New rights will mean shareholders can make auditors spill the beans at company AGMs
The new AGM season is on its way but shareholders will have to wait another 12 months to reap the benefits. Changes to the law mean shareholders will have new rights when it comes to annual general meetings. Under CLERP 9, the auditor of a listed company, or a representative, will be required to attend the companys AGM and can be questioned by all shareholders not just those in attendance at the AGM.
Shareholders with questions about the audits conduct, the audit report, accounting policies and the independence of the auditor will be assured the auditor will be present to answer questions in the future.
'Shareholders can feel some comfort that auditors will now be able to raise their concerns regarding company operations or management with the board,' says Fiona Balzer, a spokesperson for the Australian Shareholders Association (ASA).
'CLERP 9 will enable more informed voting by retail shareholders, thanks to the increased disclosure. Well have new responsibilities and more influence with voting on the remuneration report,' she says.
But the report preparers believe the new measures might not be all theyre cracked up to be.
John Stanhope FCPA, the national president of the Group of 100 CFOs of Australias top 100 companies says he predicts it wont be easy for shareholders to understand the new disclosures.
'This is one of the outstanding issues with CLERP 9, as far as were concerned. Accountability and transparency are important, but I dont think the new system is necessarily meeting the test of being more useful for the reader,' he says.
This is an opinion echoed by Julie Burke, national policy manager of the Securities Institute of Australia. She believes changes to the reporting system could cause confusion for some shareholders.
'If shareholders arent up-to-date with CLERP 9 and IFRS, they could be in for a shock,' she says.
The CLERP 9 changes will also allow shareholders to have their say on the contentious issue of executive pay. News stories in recent times have left shareholders sour when poorly performing executives have left companies with handsome payouts. Shareholders will now be able to have a non-binding vote on executive remuneration.
Annual reports will now have to detail the annual remuneration of each of the five highest paid company executives, or the five highest paid group executives in the case of consolidated groups. While the vote is non-binding, directors will have to think carefully about how executives are paid, as companies that ignore shareholder suggestions on executive pay run the risk of adverse publicity down the track.

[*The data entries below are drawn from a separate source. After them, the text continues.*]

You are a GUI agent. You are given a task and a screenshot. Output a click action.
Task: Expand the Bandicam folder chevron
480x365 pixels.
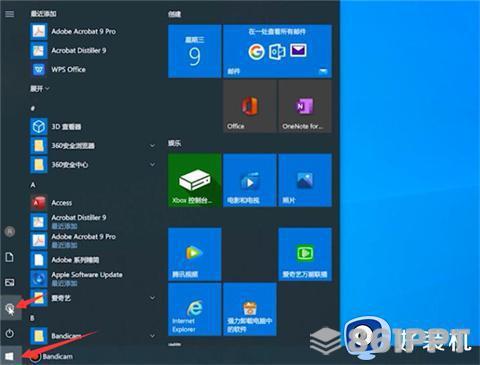152,336
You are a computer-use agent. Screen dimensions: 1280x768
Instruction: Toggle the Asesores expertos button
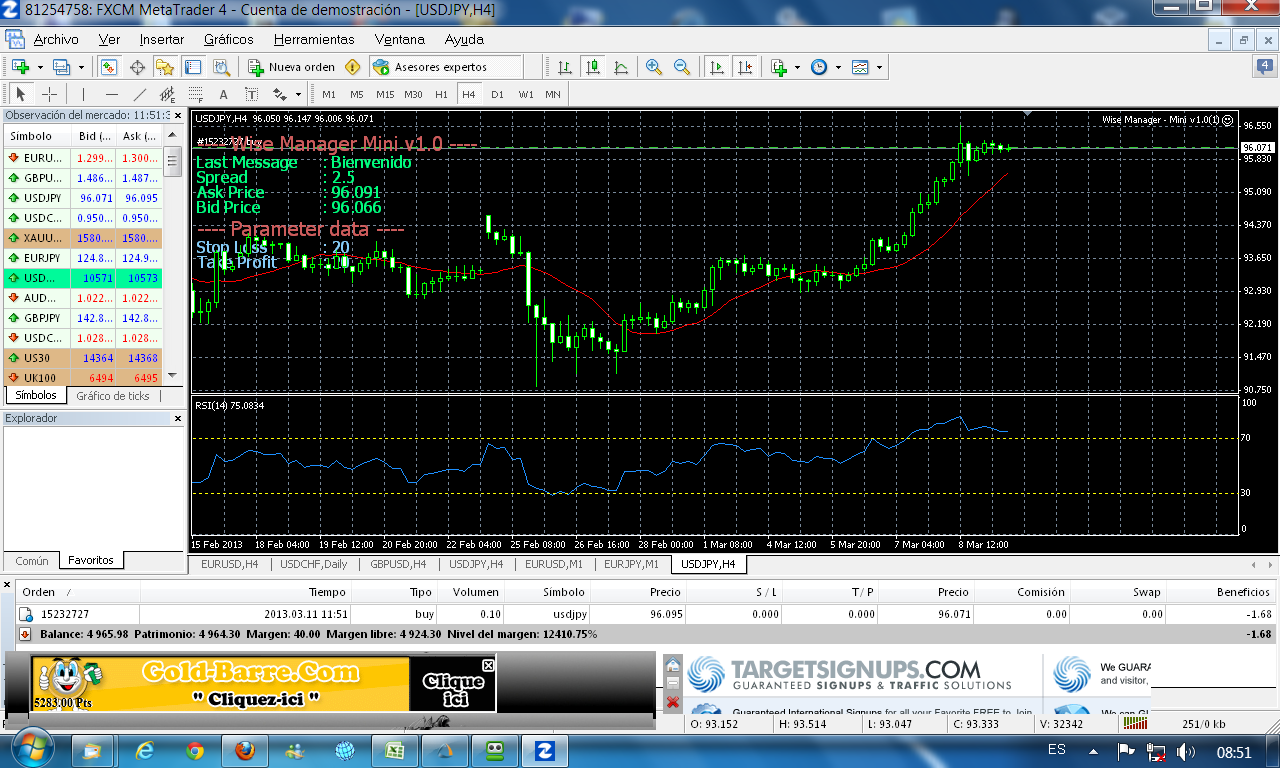pos(446,67)
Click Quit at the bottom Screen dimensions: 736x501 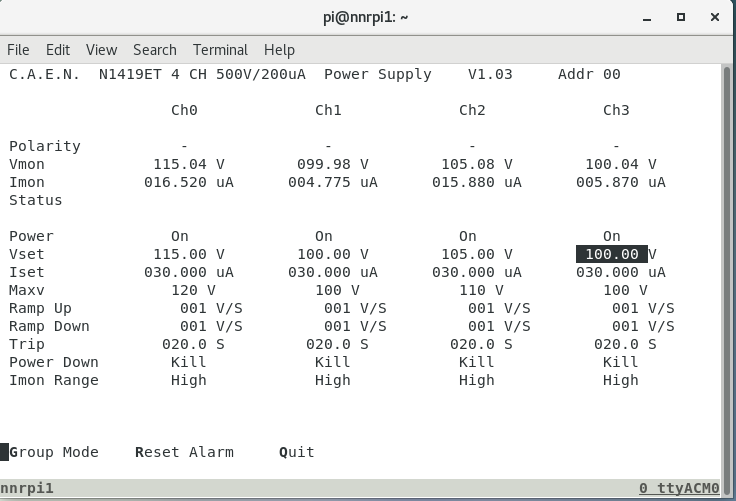[x=297, y=452]
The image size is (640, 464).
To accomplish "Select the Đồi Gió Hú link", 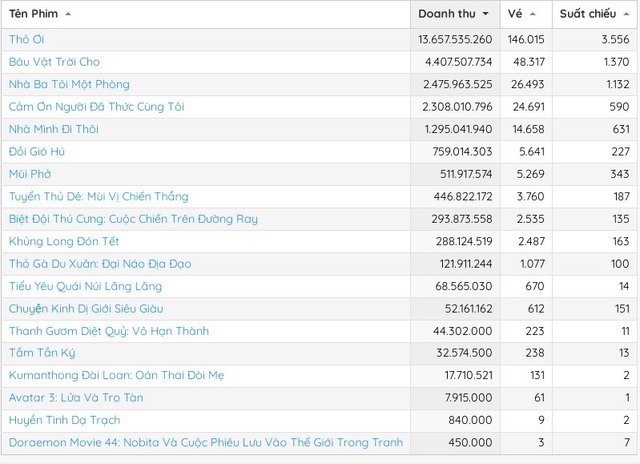I will [37, 152].
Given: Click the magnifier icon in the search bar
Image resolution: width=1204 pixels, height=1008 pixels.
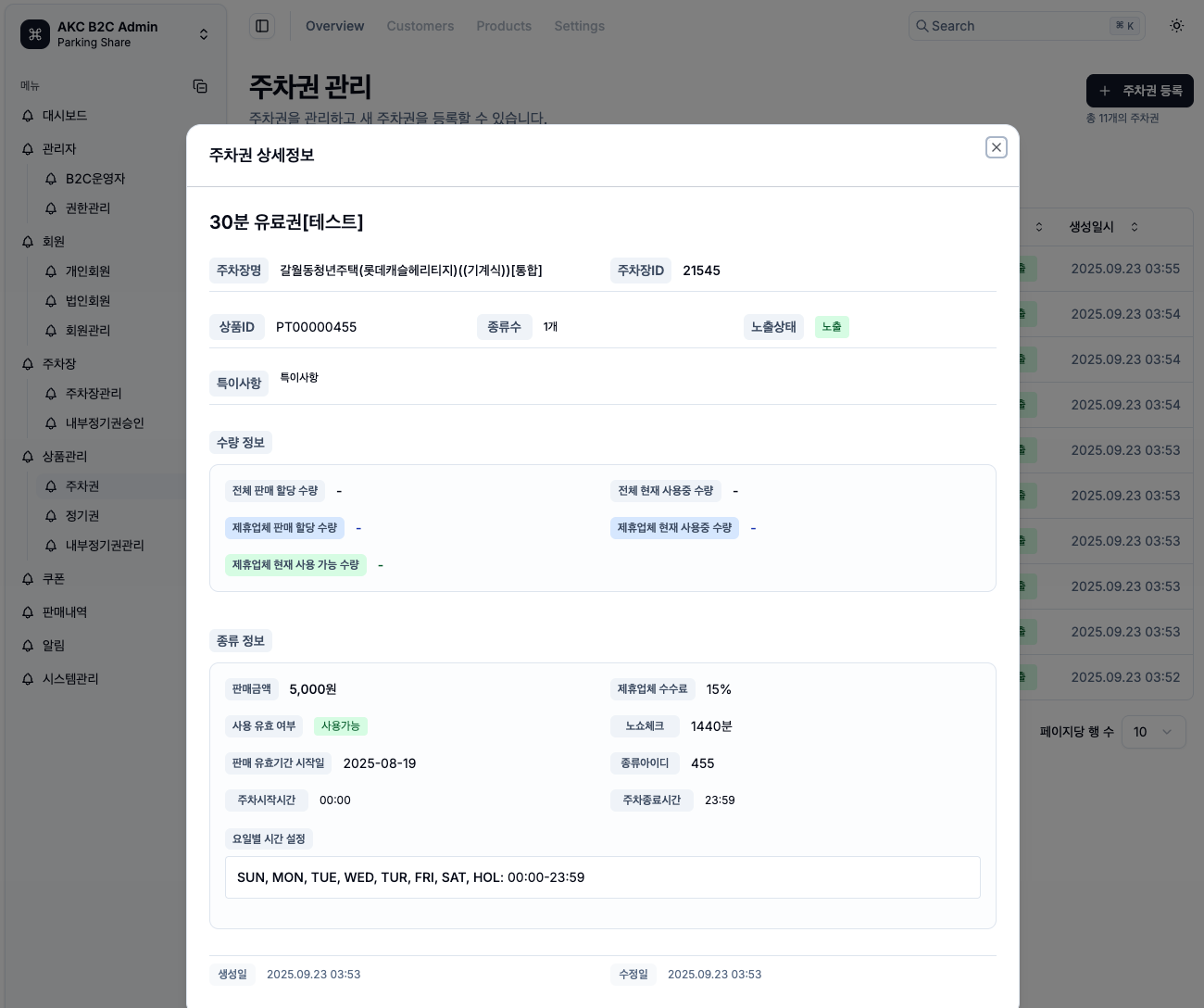Looking at the screenshot, I should pos(922,26).
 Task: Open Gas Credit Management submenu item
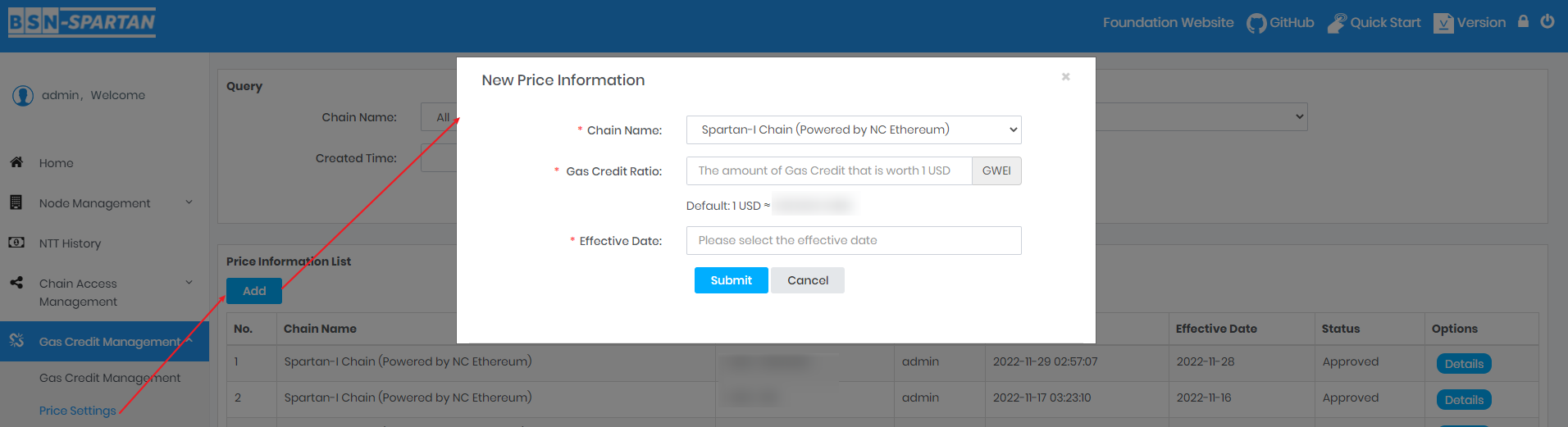(110, 378)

John Stanhope says he has never experienced shareholders being reluctant to express an opinion on executive pay in the past.
'The Group of 100 has always been of the opinion that this is an unnecessary part of CLERP 9. Members have never felt inhibited asking questions about executive pay. Whats the point of a non-binding vote anyway?' he says.
But not everyone agrees with Stanhope. Australias most famous shareholder activist Stephen Mayne of crikey.com.au fame told a parliamentary committee hearing in April he believed the non-binding vote on salaries was a step in the right direction.
'Obviously, the non-binding vote on executive pay is a good step that is working well in the UK. Brambles, BHP and Rio Tinto have had no problems with greater disclosure of their remuneration. So I would say that it is an important step forward, but there are a lot of issues which I would love to see incorporated into it.'
Fiona Balzer agrees, saying the ASA has looked at the success of this similar initiative in the UK and is optimistic of its use in Australia.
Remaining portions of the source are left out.